I talked to trade unionists from the NLC, SWTUF, Ghana Trade Union Congress and Zimbabwe Congress of Trade Unions to understand why labor opposes the removal of subsidies. While acknowledging climate change, the unionists from all four countries insisted, contrary to the neoliberalist narrative, that fuel subsidy removals are anti-poor and anti-worker. All referred to attempts to remove subsidies as linked to austerity policies, such as Structural Adjustment Programs, dating back to the 1980s.
Increased fuel prices have immediate and inflationary effects and thus impact poor people disproportionately. In 2012 in Nigeria, when President Goodluck Jonathan removed the subsidy overnight, the pump price increased by 141%, and costs of transport, food, and medicine went up immediately. Minimum wages lost their purchasing power. In Sudan and Ghana, unionists explain that loss of fuel subsidies also negatively impact agricultural production.
Africans are particularly vulnerable to climate change, while the continent’s contribution to global greenhouse gas emissions is minimal. In fact, according to the IEA, the COVID-19 crisis is reversing progress on energy access in Africa. For the poor, alternative energy sources, such as using wood instead of kerosene for cooking, can even be worse for public health and the environment.
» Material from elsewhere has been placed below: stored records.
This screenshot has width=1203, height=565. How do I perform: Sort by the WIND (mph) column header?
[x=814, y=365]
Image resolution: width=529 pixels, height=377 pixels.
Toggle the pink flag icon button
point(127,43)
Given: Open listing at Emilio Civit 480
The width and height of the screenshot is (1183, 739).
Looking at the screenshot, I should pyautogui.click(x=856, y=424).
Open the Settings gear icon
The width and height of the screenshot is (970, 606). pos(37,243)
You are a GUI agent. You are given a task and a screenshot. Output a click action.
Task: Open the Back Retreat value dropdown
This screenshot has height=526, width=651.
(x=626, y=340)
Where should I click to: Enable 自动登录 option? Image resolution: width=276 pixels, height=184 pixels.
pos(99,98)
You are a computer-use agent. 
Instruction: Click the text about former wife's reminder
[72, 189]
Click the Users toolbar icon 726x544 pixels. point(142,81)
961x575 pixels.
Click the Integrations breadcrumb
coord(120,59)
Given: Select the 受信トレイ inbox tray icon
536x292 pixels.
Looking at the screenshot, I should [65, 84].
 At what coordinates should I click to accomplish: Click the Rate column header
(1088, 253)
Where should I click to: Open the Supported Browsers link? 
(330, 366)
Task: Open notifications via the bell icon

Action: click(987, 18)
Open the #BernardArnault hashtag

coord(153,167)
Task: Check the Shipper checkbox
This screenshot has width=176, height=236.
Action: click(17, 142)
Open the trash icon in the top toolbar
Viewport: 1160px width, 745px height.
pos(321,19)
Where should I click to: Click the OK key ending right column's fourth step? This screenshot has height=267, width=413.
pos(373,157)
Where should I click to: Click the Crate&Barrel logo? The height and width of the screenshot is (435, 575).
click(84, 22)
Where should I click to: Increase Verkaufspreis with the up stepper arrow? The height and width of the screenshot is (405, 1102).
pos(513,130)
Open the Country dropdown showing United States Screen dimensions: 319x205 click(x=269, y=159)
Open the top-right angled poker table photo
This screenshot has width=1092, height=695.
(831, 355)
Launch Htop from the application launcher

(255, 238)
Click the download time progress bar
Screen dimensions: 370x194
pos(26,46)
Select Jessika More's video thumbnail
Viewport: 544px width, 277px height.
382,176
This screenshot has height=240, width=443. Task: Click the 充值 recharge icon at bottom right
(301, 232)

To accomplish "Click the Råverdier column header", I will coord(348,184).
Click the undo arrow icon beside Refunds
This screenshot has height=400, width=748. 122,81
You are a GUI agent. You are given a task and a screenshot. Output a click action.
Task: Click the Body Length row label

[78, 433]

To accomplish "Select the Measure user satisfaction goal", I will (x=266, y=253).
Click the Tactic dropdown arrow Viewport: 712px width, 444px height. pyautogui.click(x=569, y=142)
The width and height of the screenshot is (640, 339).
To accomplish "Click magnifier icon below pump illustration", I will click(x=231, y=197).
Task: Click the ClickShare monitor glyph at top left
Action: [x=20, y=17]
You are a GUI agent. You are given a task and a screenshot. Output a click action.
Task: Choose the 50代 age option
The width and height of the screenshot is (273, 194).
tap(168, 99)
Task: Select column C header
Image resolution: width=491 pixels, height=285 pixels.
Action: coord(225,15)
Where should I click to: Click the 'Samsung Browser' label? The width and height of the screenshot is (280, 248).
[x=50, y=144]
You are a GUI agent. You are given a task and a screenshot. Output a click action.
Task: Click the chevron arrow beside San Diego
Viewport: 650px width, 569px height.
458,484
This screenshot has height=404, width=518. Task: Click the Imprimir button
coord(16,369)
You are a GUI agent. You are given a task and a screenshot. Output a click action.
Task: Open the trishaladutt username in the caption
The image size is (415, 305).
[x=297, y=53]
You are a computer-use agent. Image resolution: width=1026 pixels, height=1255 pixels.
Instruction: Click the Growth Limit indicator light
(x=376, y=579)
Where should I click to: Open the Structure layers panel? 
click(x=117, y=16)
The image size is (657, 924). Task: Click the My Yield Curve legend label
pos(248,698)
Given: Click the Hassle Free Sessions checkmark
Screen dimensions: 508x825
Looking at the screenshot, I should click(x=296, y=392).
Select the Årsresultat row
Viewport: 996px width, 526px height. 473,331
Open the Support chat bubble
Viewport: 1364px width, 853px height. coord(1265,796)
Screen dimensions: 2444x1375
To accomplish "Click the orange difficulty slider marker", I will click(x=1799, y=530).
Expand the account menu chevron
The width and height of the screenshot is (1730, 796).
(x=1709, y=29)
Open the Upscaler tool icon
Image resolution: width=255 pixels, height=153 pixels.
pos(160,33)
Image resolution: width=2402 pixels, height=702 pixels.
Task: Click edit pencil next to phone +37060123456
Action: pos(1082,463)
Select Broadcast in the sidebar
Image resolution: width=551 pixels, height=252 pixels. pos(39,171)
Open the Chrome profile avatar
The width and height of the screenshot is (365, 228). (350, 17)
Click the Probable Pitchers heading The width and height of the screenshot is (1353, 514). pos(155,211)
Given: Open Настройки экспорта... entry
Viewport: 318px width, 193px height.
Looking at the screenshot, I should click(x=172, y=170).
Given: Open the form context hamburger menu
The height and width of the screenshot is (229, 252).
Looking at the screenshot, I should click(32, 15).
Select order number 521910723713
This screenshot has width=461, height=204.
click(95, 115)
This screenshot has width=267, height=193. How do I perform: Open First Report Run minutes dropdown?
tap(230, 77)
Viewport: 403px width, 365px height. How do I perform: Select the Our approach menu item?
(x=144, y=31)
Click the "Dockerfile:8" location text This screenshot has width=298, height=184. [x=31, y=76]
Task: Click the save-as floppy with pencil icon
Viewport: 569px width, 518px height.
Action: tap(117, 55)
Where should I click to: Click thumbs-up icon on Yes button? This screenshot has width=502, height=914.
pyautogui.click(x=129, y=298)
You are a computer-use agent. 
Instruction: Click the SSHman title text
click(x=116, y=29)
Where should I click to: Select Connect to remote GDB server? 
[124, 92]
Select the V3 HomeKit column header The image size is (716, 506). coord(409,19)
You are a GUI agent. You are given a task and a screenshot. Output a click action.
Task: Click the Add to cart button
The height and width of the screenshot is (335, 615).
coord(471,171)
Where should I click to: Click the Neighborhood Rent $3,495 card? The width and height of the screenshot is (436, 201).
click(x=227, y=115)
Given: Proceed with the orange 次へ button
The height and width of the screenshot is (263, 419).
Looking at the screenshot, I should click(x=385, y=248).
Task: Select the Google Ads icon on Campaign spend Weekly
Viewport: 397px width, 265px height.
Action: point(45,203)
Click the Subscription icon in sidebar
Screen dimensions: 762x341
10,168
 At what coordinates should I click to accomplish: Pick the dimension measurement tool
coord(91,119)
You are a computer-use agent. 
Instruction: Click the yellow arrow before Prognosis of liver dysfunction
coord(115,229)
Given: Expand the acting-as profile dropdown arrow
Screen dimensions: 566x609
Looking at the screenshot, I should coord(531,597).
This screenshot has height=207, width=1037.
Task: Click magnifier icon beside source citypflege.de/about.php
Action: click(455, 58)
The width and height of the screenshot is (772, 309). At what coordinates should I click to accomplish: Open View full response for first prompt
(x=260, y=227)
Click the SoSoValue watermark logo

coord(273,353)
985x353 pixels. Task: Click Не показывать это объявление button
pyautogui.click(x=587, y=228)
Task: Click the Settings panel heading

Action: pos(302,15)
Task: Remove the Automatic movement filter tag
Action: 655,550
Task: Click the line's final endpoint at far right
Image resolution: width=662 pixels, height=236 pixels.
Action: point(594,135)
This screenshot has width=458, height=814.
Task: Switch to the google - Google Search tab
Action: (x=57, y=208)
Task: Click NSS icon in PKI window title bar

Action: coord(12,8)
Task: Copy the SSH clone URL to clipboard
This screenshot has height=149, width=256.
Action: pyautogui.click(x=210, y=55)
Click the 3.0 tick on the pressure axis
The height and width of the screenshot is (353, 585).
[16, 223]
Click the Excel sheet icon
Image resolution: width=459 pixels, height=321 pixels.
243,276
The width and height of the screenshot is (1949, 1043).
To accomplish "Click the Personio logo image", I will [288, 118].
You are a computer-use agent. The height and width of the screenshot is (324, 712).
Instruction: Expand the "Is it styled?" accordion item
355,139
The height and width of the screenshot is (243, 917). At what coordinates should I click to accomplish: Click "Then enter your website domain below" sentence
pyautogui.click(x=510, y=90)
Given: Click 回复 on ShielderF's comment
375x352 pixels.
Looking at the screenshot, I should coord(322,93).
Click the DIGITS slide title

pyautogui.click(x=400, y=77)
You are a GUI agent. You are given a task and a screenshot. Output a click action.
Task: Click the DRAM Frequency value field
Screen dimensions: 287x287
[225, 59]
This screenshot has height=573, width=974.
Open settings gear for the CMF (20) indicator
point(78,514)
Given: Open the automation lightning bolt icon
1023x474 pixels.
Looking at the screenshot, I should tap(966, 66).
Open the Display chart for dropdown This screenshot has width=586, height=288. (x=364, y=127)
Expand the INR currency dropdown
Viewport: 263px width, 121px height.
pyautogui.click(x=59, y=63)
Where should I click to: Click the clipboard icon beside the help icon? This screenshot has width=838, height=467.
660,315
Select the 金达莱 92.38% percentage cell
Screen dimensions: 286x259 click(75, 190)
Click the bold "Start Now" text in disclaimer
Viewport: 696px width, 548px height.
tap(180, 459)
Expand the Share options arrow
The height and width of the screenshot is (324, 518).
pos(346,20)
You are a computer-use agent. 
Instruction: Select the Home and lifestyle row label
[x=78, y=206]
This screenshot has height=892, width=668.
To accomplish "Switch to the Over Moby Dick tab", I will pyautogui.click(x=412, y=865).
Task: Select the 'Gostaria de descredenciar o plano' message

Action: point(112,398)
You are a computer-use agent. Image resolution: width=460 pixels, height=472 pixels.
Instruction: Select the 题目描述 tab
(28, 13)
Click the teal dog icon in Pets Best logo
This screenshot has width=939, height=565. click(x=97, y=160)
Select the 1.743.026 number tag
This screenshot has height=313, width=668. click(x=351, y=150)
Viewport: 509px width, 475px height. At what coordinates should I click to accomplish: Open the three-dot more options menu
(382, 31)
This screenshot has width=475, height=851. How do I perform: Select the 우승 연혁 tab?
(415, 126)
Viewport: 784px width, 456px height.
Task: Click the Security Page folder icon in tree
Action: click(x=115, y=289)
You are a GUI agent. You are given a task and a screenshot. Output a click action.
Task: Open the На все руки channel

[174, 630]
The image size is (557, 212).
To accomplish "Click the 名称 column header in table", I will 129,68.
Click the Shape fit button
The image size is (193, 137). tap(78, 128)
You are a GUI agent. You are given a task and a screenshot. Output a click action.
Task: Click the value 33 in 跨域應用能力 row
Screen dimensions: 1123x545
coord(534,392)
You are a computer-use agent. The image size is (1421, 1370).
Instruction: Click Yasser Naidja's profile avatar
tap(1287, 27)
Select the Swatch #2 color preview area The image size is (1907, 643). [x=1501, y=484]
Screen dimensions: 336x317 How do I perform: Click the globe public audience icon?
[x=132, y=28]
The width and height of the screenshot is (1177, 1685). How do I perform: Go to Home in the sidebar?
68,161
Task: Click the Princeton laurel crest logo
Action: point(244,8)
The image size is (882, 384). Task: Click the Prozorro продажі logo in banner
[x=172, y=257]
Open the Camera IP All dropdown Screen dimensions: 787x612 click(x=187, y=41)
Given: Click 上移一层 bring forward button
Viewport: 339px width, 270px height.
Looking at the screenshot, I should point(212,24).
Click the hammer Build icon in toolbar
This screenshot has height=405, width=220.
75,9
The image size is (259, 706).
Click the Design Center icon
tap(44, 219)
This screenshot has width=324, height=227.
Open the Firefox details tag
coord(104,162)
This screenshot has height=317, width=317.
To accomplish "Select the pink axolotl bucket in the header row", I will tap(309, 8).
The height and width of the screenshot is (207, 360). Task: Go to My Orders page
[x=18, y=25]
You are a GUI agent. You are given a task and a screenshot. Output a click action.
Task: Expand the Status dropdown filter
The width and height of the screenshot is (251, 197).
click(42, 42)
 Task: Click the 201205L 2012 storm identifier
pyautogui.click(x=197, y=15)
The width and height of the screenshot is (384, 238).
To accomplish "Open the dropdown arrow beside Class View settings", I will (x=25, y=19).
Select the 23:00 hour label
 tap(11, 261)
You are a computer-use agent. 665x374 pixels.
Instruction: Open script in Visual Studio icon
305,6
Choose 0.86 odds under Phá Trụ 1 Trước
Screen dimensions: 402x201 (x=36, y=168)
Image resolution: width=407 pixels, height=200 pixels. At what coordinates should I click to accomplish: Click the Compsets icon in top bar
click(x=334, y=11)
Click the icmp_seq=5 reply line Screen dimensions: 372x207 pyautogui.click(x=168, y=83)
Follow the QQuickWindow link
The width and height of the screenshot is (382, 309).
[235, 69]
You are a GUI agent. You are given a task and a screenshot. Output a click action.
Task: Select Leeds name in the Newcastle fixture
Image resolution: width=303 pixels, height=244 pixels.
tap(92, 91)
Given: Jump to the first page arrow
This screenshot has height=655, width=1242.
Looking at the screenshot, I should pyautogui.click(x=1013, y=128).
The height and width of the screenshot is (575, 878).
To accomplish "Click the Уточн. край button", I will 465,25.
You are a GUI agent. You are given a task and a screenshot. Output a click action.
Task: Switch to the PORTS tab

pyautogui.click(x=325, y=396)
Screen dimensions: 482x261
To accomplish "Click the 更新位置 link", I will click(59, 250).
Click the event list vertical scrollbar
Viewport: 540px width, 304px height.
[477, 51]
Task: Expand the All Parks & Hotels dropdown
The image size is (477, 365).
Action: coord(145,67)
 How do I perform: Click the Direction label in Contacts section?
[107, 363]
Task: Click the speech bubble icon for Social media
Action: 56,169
When international institutions argue that the savings from subsidy cuts would be better spent on more pro-poor targeted policies, unions respond that they do not trust the governments to do so. Before subsidy reform, they argue, basic social welfare policy and infrastructure should be in place. Furthermore, in their countries, reform is not aimed at mitigating climate change through budget reallocation, but for budget savings. Recently in Nigeria, the minister of petroleum said there was a choice between low fuel prices (and subsidies) and workers getting paid at all. A Ghanaian unionist presented a simpler solution to the fiscal constraints: Tax the rich.
Climate activists and leftists should tread cautiously when they use the climate argument to support the fossil fuel subsidy reform agenda in Africa. As Sean Sweeny has warned, neoliberal policies and approaches to energy transition “will produce outcomes that are considerably worse than the outcomes produced by fossil fuel subsidies.”